Because the occlusal surfaces 106 of the special teeth 108 have been custom created to match the opposing teeth 126U of the patient, the upper and lower posterior teeth 126U and 126L and will achieve contact of the posterior teeth in all eccentric closed positions of the mandible 162. The resulting custom made matching occlusal surfaces 106 of the lower posterior teeth 126L and the mating occlusal surfaces 106′ preformed on the stock upper posterior teeth 126U cause the dentures 100 to have better balanced occlusion preventing the dentures 100 from rocking from side to side or tipping anterior to posterior in the patient's mouth 140. Thus, a custom made set of posterior denture teeth created by the present method will function in the patient's mouth 140 better. These dentures 100 will be more comfortable in the patient's mouth 140 and will feel more natural than dentures made by any other current method.

Other Uses

This method has been described above as being used to create complete dentures 100, as illustrated in FIGS. 1 through 18. However, this method can also be used to create a single upper or lower complete denture for a patient that has full natural or restored natural dentition in the opposing jaw, as illustrated in FIGS. 21A, 21B and 22 for a patient with full maxillary dentition 248 and as illustrated in FIGS. 25A, 25B, and 26 for a patient with full mandibular dentition 250. In both cases, a record base 252A or 252B is created for removable attachment to the patient's natural or restored dentition 248 or 250. Then, for the maxillary record base 252A, the central bearing plate assembly 188 and central bearing plate 118 are attached to the maxillary record base 252A, as illustrated in FIG. 22. Alternately, for the mandibular record base 252B, the central bearing pin assembly 192 and central bearing pin 174 are attached to the mandibular record base 252B, as illustrated in FIG. 26. Thus, the record base 252A or 252B, when secured to the patient's natural or restored dentition 248 or 250, serves as a means of attaching the central bearing device 116 to the patient's natural teeth 248 or 250. From this point, the intraoral technique can be employed to create the occlusal surfaces 106 for the patient's opposing denture 104 or 102 in the manner previously described in association with creation of a complete set of dentures 100.

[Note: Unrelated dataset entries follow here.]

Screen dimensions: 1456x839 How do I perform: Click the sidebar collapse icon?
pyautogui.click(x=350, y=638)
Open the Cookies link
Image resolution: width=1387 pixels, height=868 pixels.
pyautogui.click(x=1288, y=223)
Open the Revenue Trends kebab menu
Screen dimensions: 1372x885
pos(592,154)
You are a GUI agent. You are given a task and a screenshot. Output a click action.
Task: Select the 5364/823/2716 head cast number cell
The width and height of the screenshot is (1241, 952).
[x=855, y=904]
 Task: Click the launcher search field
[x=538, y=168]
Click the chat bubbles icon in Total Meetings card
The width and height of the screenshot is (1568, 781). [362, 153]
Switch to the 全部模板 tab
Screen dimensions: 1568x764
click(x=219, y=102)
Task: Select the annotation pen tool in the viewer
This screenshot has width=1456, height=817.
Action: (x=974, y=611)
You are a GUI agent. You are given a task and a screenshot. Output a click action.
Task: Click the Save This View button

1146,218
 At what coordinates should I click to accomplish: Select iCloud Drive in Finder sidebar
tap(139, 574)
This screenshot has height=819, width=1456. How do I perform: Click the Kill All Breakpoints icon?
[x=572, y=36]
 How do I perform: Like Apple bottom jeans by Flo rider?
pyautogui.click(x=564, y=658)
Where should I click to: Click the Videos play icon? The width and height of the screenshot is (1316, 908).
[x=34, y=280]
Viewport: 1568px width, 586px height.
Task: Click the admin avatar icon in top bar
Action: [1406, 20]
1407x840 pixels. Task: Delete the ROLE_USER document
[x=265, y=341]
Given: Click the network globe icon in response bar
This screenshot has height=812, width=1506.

This method can further be used to create a denture 102 or 104 when the patient has a partial denture 254 on the opposing jaw, as illustrated in FIGS. 23A, 23B, and 24 for a patient with a partial maxillary denture 254A. A central bearing device 116 attached to the palatal aspect of the maxillary partial denture 254A. The removable partial denture and central bearing plate assembly are removably secured to the patient's natural or restored dentition 248, as illustrated in FIG. 24. From this point, the intraoral technique can be employed to create occlusal surfaces 106 on the patient's opposing denture 104 according to the intra oral technique previously described.

Although not illustrated, this method can also be used to create a maxillary denture when the patient has a mandibular partial denture, and can be used to create the occlusal surfaces on a either a fixed partial denture or a crown.

While the invention has been described with a certain degree of particularity, it is manifest that many changes may be made in the details of construction and the arrangement of components without departing from the spirit and scope of this disclosure. It is understood that the invention is not limited to the embodiments set forth herein for the purposes of exemplification, but is to be limited only by the scope of the attached claim or claims, including the full range of equivalency to which each element thereof is entitled.